** TASK PROMPT **
Beginning with the opening line, set down each line of the material below exactly, stopping once the line with "Select the 09:00 return departure time" is done.

** RECORD SET **
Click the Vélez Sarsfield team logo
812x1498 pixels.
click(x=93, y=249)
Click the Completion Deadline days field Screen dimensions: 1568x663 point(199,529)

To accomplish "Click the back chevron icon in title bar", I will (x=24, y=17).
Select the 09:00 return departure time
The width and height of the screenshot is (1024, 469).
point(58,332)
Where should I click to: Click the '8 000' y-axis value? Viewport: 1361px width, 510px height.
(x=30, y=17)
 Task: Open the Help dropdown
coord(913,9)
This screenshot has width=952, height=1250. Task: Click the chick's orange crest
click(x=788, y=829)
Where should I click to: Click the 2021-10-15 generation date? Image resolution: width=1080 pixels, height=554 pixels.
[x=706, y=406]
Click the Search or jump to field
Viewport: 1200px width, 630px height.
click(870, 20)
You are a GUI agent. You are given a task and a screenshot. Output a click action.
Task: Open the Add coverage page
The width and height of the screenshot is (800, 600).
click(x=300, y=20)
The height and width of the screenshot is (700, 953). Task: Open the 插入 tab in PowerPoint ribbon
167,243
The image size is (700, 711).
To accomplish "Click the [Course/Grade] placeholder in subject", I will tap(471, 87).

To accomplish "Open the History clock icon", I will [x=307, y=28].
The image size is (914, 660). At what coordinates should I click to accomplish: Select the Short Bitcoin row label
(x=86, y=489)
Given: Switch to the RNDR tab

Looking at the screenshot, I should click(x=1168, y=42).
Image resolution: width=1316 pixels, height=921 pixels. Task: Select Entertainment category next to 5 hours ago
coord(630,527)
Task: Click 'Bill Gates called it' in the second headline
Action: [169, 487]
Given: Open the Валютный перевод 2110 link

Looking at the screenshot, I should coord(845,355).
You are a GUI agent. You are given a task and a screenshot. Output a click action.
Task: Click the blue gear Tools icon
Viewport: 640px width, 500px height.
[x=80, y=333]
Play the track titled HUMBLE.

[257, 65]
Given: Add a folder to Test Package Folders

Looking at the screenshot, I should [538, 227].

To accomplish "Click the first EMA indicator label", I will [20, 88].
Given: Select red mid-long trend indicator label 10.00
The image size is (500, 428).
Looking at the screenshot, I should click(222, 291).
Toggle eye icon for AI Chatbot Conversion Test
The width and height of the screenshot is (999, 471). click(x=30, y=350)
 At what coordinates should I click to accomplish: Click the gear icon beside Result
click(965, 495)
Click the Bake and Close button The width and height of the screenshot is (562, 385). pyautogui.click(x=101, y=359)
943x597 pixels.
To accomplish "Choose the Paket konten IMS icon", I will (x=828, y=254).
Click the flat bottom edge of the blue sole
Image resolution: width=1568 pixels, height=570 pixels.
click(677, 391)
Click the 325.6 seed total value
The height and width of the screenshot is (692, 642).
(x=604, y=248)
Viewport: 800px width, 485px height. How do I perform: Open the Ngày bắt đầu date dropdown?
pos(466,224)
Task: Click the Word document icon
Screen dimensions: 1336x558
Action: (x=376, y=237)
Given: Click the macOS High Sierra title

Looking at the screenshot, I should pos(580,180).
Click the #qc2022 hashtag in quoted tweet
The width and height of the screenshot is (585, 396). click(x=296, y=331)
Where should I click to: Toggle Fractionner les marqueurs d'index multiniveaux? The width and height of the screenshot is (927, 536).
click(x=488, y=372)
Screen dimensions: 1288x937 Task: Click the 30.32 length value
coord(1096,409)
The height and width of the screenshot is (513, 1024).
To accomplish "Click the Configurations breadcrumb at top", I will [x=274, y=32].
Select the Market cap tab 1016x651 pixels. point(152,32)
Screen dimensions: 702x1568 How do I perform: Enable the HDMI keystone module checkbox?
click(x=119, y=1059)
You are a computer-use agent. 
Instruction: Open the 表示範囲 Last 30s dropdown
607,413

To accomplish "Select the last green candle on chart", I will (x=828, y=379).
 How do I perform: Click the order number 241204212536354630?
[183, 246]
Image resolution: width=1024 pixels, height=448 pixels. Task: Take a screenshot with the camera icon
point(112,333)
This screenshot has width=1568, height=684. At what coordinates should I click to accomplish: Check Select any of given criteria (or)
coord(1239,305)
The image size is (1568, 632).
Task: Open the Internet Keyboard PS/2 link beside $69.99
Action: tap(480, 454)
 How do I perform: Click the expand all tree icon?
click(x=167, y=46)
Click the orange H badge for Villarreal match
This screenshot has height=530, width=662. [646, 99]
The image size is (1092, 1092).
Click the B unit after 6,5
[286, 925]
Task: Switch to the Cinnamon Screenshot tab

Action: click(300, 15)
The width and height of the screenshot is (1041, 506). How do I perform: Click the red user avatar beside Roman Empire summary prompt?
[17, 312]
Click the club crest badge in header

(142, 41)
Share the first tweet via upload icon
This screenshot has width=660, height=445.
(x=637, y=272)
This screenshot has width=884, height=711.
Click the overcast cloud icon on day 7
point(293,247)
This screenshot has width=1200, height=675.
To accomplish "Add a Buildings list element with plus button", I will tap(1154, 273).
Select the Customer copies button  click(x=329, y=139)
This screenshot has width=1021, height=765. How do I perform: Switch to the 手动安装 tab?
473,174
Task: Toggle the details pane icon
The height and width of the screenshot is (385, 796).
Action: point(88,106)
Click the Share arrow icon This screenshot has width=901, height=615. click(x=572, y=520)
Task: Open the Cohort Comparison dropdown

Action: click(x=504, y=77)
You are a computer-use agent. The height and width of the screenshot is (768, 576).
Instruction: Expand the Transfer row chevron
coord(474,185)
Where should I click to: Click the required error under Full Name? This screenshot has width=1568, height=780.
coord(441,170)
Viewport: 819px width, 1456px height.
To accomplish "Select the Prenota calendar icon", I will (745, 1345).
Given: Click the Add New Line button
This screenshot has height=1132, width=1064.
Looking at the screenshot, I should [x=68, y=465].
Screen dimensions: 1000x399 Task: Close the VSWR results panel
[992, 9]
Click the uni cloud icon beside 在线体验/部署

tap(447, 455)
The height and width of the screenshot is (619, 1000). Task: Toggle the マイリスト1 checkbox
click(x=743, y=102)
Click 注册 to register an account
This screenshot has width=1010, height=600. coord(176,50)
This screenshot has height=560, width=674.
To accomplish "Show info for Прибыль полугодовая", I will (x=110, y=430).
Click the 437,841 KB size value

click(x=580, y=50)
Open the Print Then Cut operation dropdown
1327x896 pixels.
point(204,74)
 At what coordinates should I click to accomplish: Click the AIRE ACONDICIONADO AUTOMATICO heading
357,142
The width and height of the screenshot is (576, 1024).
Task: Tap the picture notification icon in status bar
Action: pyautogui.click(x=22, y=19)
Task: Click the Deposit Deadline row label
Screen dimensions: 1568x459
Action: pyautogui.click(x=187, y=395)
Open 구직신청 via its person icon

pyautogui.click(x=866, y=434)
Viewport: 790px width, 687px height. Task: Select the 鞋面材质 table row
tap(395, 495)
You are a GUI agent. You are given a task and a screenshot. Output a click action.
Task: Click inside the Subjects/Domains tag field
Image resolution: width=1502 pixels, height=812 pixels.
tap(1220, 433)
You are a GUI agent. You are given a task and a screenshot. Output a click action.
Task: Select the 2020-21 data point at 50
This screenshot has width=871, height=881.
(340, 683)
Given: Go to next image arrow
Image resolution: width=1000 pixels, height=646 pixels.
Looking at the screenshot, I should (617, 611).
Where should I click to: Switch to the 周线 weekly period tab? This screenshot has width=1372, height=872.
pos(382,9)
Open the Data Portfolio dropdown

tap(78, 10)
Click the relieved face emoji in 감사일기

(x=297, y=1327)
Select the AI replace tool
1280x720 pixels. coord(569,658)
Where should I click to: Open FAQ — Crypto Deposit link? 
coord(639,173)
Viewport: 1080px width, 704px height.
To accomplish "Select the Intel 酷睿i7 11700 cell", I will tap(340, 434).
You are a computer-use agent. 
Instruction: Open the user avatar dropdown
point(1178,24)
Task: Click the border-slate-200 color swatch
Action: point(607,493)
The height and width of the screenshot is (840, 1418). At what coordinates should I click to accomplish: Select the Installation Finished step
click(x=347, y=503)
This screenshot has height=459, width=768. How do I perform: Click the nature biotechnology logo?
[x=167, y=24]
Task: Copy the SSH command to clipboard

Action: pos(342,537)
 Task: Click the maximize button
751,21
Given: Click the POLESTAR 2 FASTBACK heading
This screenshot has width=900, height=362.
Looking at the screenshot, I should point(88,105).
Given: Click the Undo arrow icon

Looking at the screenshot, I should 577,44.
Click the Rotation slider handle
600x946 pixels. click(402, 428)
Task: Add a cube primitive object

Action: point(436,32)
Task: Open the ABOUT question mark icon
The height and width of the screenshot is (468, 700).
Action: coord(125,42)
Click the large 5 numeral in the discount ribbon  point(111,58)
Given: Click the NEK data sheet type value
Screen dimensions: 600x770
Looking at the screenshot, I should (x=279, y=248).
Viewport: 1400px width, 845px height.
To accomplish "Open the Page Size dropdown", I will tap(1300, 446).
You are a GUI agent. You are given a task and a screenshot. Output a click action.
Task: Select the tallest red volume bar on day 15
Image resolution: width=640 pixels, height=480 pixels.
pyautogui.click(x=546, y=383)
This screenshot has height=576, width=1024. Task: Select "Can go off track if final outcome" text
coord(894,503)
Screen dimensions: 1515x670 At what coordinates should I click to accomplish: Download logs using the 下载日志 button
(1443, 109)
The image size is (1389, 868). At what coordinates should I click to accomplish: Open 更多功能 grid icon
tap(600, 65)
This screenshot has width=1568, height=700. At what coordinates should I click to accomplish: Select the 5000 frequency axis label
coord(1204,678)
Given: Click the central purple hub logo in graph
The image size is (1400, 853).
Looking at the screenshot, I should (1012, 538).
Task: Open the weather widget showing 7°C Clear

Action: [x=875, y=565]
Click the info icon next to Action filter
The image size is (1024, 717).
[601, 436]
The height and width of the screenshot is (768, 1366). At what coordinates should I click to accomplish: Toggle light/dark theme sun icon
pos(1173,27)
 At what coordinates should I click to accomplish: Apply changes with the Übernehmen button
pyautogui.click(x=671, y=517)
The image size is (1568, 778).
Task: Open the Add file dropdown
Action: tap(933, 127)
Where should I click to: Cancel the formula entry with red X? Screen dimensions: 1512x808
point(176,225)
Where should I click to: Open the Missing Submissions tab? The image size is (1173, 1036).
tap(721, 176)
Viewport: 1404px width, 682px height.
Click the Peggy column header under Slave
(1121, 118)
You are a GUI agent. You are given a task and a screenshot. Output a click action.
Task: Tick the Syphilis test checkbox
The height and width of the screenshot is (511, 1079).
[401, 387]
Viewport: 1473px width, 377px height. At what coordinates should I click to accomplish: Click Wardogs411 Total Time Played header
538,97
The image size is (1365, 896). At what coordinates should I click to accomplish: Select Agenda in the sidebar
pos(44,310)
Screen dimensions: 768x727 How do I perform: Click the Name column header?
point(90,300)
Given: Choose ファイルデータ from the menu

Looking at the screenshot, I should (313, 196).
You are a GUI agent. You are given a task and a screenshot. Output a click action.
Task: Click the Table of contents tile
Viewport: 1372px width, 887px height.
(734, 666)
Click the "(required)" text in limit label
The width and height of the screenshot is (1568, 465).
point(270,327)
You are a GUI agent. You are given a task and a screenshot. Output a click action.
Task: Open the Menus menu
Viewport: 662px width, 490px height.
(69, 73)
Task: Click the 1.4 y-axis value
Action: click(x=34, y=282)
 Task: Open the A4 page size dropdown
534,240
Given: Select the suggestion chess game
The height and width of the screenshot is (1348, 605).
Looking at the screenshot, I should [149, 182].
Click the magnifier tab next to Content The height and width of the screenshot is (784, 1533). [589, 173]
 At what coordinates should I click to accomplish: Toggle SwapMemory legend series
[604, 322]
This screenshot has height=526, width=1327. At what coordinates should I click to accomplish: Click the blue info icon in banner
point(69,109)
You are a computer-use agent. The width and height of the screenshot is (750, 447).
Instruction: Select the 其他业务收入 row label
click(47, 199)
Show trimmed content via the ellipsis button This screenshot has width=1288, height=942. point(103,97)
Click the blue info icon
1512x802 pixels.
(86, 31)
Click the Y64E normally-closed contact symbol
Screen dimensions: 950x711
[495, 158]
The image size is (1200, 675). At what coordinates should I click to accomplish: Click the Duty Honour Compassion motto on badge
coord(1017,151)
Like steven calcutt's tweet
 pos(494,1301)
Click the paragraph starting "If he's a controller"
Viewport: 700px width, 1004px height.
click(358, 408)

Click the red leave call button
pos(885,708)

** EXPECTED OUTPUT **
Click the Vélez Sarsfield team logo
812x1498 pixels.
click(x=93, y=249)
Click the Completion Deadline days field Screen dimensions: 1568x663 point(199,529)

To accomplish "Click the back chevron icon in title bar", I will (x=24, y=17).
Select the 09:00 return departure time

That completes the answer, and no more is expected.